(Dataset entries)
++++
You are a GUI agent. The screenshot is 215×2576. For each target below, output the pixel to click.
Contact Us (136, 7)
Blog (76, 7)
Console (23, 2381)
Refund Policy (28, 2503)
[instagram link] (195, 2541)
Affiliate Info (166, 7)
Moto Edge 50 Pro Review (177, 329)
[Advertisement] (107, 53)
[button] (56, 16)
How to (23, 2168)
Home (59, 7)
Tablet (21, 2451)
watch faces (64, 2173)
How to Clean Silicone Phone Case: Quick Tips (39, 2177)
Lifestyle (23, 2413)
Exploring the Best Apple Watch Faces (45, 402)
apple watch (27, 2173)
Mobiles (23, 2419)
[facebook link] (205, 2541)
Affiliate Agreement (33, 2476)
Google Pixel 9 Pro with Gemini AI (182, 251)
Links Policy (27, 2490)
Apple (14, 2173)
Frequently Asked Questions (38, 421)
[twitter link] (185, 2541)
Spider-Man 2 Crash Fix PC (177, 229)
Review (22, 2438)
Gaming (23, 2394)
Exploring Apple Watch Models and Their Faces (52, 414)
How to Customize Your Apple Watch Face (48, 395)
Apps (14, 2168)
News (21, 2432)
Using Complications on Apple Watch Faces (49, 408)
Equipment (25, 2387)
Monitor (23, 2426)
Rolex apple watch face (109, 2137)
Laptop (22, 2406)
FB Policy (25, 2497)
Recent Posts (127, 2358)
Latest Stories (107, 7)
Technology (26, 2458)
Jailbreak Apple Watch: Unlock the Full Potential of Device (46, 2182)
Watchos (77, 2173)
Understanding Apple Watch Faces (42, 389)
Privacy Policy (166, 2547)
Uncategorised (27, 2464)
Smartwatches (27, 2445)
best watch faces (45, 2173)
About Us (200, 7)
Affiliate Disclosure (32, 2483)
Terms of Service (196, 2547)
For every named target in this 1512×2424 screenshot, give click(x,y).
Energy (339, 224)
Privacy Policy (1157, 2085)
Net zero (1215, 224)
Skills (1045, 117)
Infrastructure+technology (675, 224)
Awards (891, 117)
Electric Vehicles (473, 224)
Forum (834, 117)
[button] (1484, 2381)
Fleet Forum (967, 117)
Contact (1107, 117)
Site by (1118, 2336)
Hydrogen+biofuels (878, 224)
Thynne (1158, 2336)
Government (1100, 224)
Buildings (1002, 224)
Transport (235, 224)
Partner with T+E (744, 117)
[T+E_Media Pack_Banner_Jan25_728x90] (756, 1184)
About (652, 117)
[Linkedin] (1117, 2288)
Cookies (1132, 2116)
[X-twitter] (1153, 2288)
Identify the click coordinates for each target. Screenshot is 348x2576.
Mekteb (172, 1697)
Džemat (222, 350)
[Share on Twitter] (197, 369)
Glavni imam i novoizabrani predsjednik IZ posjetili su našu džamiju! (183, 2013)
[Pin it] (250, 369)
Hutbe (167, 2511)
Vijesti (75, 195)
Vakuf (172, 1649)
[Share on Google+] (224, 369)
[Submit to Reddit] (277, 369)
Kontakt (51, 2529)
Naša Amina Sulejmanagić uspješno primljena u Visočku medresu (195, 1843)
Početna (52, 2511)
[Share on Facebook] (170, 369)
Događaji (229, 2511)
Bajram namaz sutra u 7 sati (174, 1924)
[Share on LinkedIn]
++++
YOUR INSTRUCTIONS » Copy the lines of the data above exactly as written, beginning with the line containing "Partner with T+E (744, 117)" and ending with the line containing "Početna (52, 2511)", and leave out all other lines.

ANSWER SPACE »
Partner with T+E (744, 117)
[T+E_Media Pack_Banner_Jan25_728x90] (756, 1184)
About (652, 117)
[Linkedin] (1117, 2288)
Cookies (1132, 2116)
[X-twitter] (1153, 2288)
Identify the click coordinates for each target. Screenshot is 348x2576.
Mekteb (172, 1697)
Džemat (222, 350)
[Share on Twitter] (197, 369)
Glavni imam i novoizabrani predsjednik IZ posjetili su našu džamiju! (183, 2013)
[Pin it] (250, 369)
Hutbe (167, 2511)
Vijesti (75, 195)
Vakuf (172, 1649)
[Share on Google+] (224, 369)
[Submit to Reddit] (277, 369)
Kontakt (51, 2529)
Naša Amina Sulejmanagić uspješno primljena u Visočku medresu (195, 1843)
Početna (52, 2511)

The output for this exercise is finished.